04Th7

Lessons learned about building a re-ranking model that I wish I had known sooner

*The photo created by rawpixel.com — www.freepik.com*

Searching, also known as Information Retrieval, is a common area in Machine Learning (ML), and it is primarily employed by large corporations because it requires vast amounts of data and good infrastructure to construct.Not only are data and architecture cumbersome, but there are also several challenges that data scientists must face. Unfortunately, few individuals discussed those issues; they were primarily focused on ML models. Our team at Pixta Inc. learned so hard from many issues when working on one of Japan’s most well-known image stock platforms: Pixta Stock. The story is about the practical matters that we addressed.

Bias Problems

Like many teams worldwide, we create a system to provide end users with the most relevant, fresh, and diversified results. The baseline model is basic and apparent; we exploit several features relevant to our business expectations and use them to train a tree-based model—XGBoost. Most of them are behavioral in nature.

These include clicking, buying, and the position of items, or whatever actions we can collect legally from buyers; this helped the model work exceptionally well, as mentioned in Amazon’s publication:

“In product search, hundreds of products might share very similar descriptions and seem to be equally relevant to a particular query. But some of those products are more popular than others and should be ranked higher. That’s why behavioral features drive the rankings in Amazon Search to a much larger extent than they do in Web Search. Typically, they account for most of the variance reduction in gradient-boosted trees.”
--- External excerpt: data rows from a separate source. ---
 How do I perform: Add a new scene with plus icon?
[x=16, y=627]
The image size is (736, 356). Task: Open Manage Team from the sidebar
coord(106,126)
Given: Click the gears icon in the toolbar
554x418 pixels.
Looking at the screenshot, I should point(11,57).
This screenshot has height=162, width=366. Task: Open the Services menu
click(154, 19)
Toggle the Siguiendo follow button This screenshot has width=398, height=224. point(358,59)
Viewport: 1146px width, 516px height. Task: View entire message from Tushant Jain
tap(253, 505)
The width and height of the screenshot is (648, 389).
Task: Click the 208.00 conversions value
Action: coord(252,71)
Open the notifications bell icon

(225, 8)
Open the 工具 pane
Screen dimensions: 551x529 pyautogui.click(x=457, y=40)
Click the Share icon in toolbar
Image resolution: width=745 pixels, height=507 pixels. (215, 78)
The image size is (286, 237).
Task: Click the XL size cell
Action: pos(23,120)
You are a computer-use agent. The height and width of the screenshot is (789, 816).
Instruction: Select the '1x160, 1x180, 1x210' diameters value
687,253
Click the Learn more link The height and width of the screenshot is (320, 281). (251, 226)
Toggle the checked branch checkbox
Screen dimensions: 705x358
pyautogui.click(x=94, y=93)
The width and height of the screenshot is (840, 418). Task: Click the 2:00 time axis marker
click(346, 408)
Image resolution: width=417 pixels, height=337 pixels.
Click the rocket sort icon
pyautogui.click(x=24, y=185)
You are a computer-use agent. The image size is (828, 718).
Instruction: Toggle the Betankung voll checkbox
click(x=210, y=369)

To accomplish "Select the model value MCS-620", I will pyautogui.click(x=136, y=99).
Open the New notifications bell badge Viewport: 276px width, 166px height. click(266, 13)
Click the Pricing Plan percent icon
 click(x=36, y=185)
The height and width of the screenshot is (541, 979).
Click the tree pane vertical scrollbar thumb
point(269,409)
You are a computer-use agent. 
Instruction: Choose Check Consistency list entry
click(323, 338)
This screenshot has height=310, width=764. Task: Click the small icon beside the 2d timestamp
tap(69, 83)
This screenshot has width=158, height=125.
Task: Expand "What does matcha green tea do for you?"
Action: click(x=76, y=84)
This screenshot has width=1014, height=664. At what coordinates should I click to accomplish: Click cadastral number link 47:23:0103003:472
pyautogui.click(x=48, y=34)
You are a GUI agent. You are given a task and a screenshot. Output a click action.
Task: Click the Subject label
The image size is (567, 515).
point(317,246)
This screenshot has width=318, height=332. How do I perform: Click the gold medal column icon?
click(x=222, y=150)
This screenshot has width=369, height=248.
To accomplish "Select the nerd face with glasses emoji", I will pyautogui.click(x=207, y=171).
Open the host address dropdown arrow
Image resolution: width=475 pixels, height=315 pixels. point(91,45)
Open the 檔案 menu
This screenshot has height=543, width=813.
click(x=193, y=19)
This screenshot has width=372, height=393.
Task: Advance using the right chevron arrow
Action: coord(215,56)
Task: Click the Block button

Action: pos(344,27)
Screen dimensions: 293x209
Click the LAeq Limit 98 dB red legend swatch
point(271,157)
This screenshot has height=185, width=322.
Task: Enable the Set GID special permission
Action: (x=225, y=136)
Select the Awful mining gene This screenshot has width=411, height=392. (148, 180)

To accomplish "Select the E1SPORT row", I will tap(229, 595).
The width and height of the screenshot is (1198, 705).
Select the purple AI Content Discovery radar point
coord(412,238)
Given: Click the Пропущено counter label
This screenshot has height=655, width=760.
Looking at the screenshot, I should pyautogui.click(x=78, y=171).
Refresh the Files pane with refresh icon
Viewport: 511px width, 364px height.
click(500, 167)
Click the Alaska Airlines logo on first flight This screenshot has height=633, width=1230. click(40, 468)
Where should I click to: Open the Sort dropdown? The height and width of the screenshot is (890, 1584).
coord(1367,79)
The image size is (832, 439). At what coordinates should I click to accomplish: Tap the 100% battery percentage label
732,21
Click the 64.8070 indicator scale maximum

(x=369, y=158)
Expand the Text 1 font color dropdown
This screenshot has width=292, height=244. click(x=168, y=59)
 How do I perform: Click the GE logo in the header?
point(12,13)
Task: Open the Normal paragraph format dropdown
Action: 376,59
Still, these kinds of features are biased features derived from the position of the items on the search page. Empirical evidence showed that users tend to click or view the data revealed to them by a ranking system, but interestingly, the results are not always of the best relevance. People interact with them just because they are right there in front of their eyes.

You can imagine that the percentage of users’ views is more than 97% on the first page, and on a particular page, there is 90% view time in the top and bottom positions. If we develop a model including biased features, it seems to depend much on them. In other words, the importance ratio of these features is much higher than the others. This bias is much stronger if we attach behaviour to both features and assign relevance scores.

As pointed out in Position Bias Estimation for Unbiased Learning to Rank in Personal Search, a ranking model should take the position of items as an input feature to address this problem.

Having A Suitable Feature Is Essential

You may not know how many features are sufficient; some models contain 20, 50, or even 100 features. Afterwards, using feature selection techniques, the team can shortlist the proper features to train a ranking model. The first measurement is often on offline metrics. Getting an excellent signal is not equivalent to a complete set of features unless you check it with an A/B test or final metrics and have a reasonable explanation for each feature. To put it differently, the book by Christoph Molnar offers a good guideline for interpreting a machine learning model.

Metric Problems

Several metrics estimate the performance of a ranking model. Offline metrics like NDCG and MAP are based on historical data, which may differ in the future. Especially when we must wait a while before deploying the final solution. Online metrics based on users’ actions, collected after applying a ranking module in production, are necessary. However, the best option is to continuously measure the model’s performance aligned with the business goals. Please consider MLOPs, a set of practices and tools that aim to automate and streamline the lifecycle of machine learning (ML) models, from development to deployment and maintenance.

Focus On Your Target

Suppose your strategy focuses on revenue-generating and emphasises the emergence of higher-priced items. That is, a photo that receives five bids for $3 should be rated lower than one that receives only one offer but earns $30. In the past, we attempted to develop a model that intended to use the click-through rate (CTR) metric, believing that the more clicks people press on the photos, the higher the chance such photos get bought. Plus, CTR is often much higher than Conversion Rate (CV), which allows us to end the A/B test sooner. The model was successful in terms of clicks but had a 10% loss in revenue. Eye open and lesson learnt.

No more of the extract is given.